Quote from: Einstein’s 1917 Static Model of the Universe: A Centennial Review
approximate assumption
As Einstein stated, it was an approximate assumption made while deriving a specific solution to his equations. It allows for picking a frame that makes the math easier, but it does not make that frame "special" as you are presenting it. Also if you actually bothered to read the paper you referenced, you would see that his assumptions were incorrect for our universe, since the universe is expanding.

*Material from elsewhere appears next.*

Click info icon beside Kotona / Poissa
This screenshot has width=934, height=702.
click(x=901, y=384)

In fact the last sentence you quoted was immediately preceded by:

Quote from: Einstein’s 1917 Static Model of the Universe: A Centennial Review
Indeed, many years were to elapse before the discovery of a linear relation between the recession of the distant galaxies and their distance (Hubble 1929), the first evidence for a non-static universe.

The entire paragraph it was a part of was explaining that our modern knowledge that his assumptions do not describe our universe was not available to Einstein, so his assumptions were reasonable from his perspective. By pulling that sentence out of context you completely changed its meaning.

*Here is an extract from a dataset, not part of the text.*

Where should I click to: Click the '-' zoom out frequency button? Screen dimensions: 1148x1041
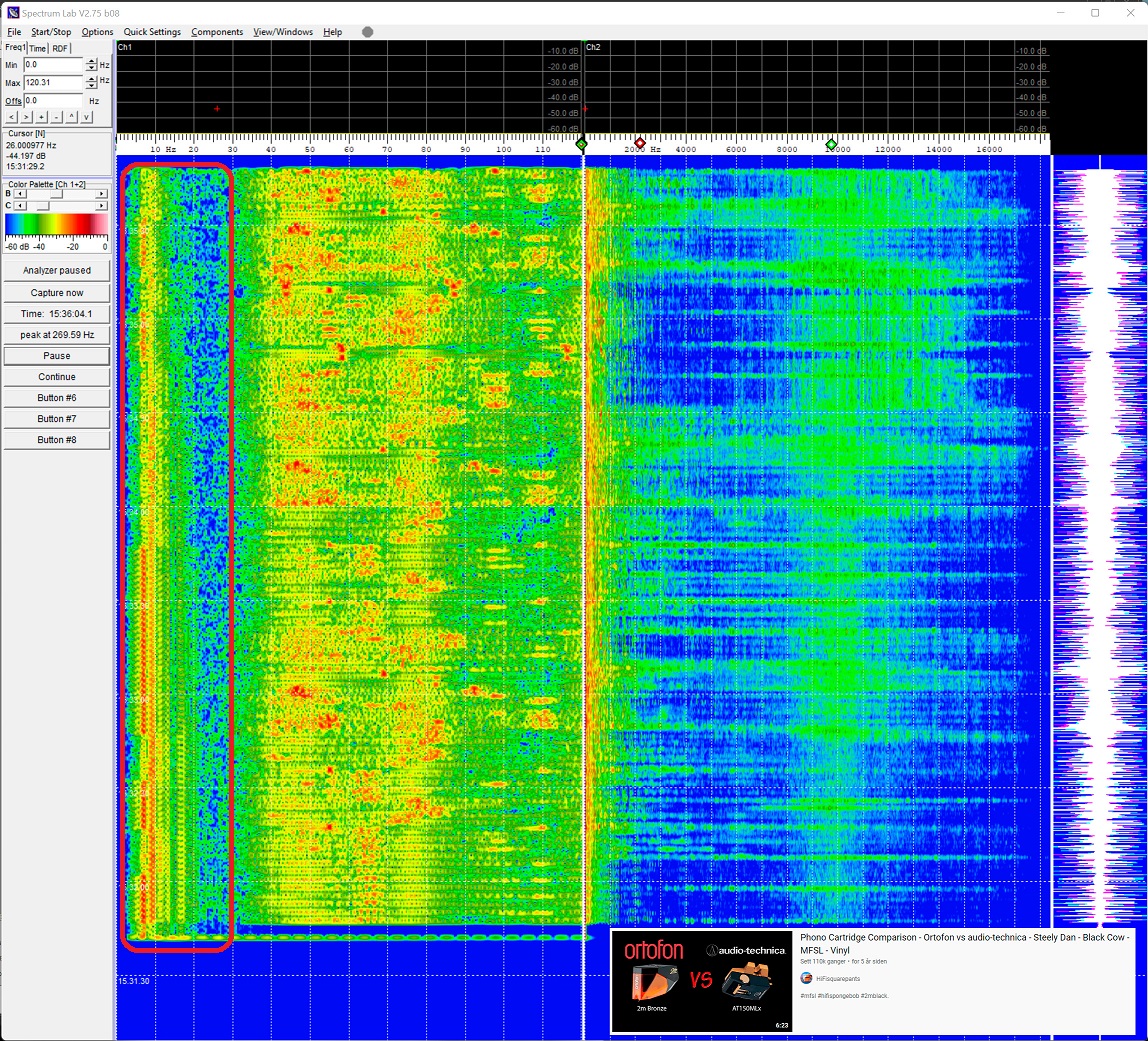coord(56,117)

If you read the paper then you know that solution was only lacking the cosmological constant which he adds later.  This doesn't change the frame work in which he lays out his conditions (density, stars with low velocity that define a metric, closed universe, 𝜆). 
No, if you read the paper you certainly did not comprehend it. the assumptions Einstein used were wrong and the paper explained why. The cosmological constant is necessary to have general relativity allow the solutions Einstein came up with, but later Einstein denounced the cosmological constant because it was found that the solution of a static universe does not describe our universe, and his assumptions were wrong. It was only determined to be necessary for opposite reasons (accelerating expansion measured) after his death.

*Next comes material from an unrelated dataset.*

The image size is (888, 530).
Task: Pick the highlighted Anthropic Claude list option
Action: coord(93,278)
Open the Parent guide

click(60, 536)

Your statement here does not even address the points that I made in my post.

expansion of space sounds a lot like expansion of a metric.
This is a tautology, a metric is how you describe the shape of spacetime.

It also seems to suggest the matter generates the metric.
This is part of one of the most basic explanations of general relativity. The distribution of matter determines the curvature of spacetime. However, Einstein's statement "In my opinion, the general theory of relativity is a satisfying system only if ..." seems to be what you are basing this on, even though this quote is from a criticism he made of someone else's solution to the GR equations, when his criticism was actually what was wrong.

All I am suggesting is that this proper metric generated by the low velocity stars gives a metric of fastest time progression.  Moving relative to is distorts your time so that your time passes slower and gives the illusion of a distorted metric via your distorted clock.  You will notice in the graphics of the moving ship that its the non-distorted metric where time passes faster. 

Every sentence in this quote is wrong. There is nothing special about the frame of those stars other than the math being easier, but this is inapplicable to the universe we live in anyway. Your description that clock rates all must be relative to this frame is the exact opposite of the principle of relativity, and therefore contradictory. Your final statement simply confuses things because you are then seem to be talking about spacetime diagrams in special relativity, and neither frame has a distorted metric in that case. In fact they have the exact same metric. Also, neither is the "one" that has its axes tilted, because you can validly and symmetrically draw either frame as the one with the straight axes.

With that said, I reiterate the idea that an ftl jump, when one is moving,
The phrase "when one is moving" makes your entire statement wrong. There simply is no special frame in reality to measure motion relative to, and that is the basis of relativity. (We have already covered in this thread that if you define some special frame that a magic FTL drive must move forward in time in then paradoxes are avoided)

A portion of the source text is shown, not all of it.